Mailbox Server Storage Sizing
Before you select the service design options for your mailbox servers, you must first determine how much data you need to store. By accurately determining the existing and projected volumes of your mail data, you can appropriately design your storage systems so that you do not have to expand them immediately following deployment.
Use the following formula to calculate the amount of data you can store on a single server:
(Number of mailboxes × maximum size of mailbox limit) × adjustment factor
The adjustment factor (for example, using a value such as 1.5) provides extra space for data that does not count against mailbox quotas, including messages that are held in the deleted item retention store and the deleted mailbox retention store. Quotas make space usage patterns much more predictable. In Exchange environments where mailbox quotas are not in use, enabling quotas is an important consideration. Moreover, creating separate mailbox databases and using multiple system policies with different quota limits simplifies the administrative process.
For users who need large mailboxes, it is possible to have one or more databases with no limits.
You can use the total volume of data to derive an estimate of how much disk space is required for the server. However, calculating this estimate depends on how many mailbox databases will be homed on the server.
Backup and Restore Performance Considerations
In Exchange 2003 Enterprise Edition, there is no set limit on the size of an individual database. The lack of built-in limits makes it difficult to decide on server sizing and how to divide data among databases. As a result, to determine how your server data should be sized and divided, first consider the following:
What are your time requirements for restoring a single database?
How fast is the restore mechanism you have selected?
To illustrate this process, consider the following scenario:
An SLA that provides for a maximum outage time of four hours is combined with a backup system that can back up and restore 75 GB per hour. Because recoveries, on average, take twice as long as backups, the maximum sizing for all data on a server would be 150 GB. (The 150 GB represent the amount of data that could feasibly be restored within the two-hour window.)

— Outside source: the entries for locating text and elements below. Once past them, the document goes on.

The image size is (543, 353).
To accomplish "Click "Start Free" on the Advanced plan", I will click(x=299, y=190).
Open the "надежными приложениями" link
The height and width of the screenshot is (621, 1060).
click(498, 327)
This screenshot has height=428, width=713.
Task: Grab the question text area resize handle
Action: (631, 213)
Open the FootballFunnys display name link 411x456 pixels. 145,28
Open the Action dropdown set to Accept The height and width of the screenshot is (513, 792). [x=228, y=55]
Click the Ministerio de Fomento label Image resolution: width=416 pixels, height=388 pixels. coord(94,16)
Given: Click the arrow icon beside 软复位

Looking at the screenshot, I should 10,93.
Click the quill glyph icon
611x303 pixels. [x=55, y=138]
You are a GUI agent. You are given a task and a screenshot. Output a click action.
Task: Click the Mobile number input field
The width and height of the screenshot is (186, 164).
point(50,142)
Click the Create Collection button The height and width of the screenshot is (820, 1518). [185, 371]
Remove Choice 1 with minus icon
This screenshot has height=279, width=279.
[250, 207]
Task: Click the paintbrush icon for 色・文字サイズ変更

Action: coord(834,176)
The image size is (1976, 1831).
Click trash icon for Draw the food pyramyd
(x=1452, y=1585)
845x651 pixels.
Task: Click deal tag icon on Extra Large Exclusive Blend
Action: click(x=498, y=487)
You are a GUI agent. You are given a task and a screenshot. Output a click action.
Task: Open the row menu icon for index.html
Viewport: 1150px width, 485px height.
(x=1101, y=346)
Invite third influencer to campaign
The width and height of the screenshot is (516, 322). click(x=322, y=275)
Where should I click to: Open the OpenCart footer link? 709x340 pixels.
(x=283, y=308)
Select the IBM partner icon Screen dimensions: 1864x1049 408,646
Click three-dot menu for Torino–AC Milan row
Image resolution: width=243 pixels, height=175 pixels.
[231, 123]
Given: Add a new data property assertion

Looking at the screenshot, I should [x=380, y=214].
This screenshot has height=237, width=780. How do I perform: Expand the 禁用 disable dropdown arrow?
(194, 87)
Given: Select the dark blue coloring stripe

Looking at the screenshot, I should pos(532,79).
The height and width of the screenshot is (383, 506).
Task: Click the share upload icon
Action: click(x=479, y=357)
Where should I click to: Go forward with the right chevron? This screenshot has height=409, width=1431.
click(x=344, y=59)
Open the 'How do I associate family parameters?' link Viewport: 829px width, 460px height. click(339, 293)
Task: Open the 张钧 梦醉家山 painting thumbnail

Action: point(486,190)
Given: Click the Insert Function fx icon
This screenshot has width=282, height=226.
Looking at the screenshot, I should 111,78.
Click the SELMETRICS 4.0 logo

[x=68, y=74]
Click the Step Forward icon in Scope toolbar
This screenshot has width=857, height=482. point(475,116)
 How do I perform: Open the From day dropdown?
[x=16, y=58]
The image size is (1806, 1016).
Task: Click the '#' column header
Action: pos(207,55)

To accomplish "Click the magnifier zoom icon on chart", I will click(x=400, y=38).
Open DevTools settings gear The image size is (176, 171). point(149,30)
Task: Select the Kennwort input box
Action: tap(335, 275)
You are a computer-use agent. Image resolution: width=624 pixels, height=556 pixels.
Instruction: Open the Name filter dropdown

After determining the maximum sizing, you would decide how to partition the 150 GB into smaller chunks. Because all users on the server are in one database, placing all data in a single database provides no flexibility. The decision is not whether or not to partition, but how many partitions to use. A common solution would be to take the server's maximum data size and divide it equally into databases. For example, you could divide a 150-GB database into five 30-GB databases (five being the maximum number of databases possible within a single storage group). Unfortunately, this solution prevents concurrent backups and restores of multiple databases. This solution also prevents mounting additional databases for testing or repair purposes. A better solution would be to use multiple storage groups (in this case, two storage groups with four databases each), with each database expected to use approximately 20 GB. This solution would allow two databases from different storage groups to be backed up or restored simultaneously (assuming that you have suitable backup hardware). Also, the small database file size allows you to move the files easily between volumes or servers.
Single-Instance Storage Considerations
It is also important to plan how you will group mailboxes into mailbox databases. Because Exchange can maintain single-instance storage within individual databases, workgroup users are kept in the same database when possible. With single-instance storage, you can restore certain user groups more quickly. For example, consider a bank whose currency-trading operations demand higher levels of availability than their other operations. Using the previous 150-GB server example, creating an additional storage group with one database for only currency traders' mailboxes would allow for faster backup and restore processes. For business-critical mailboxes, another option would be to use the Volume Shadow Copy service to provide even faster recoveries. The cost disadvantage of Volume Shadow Copy service hardware requirements is thus minimized.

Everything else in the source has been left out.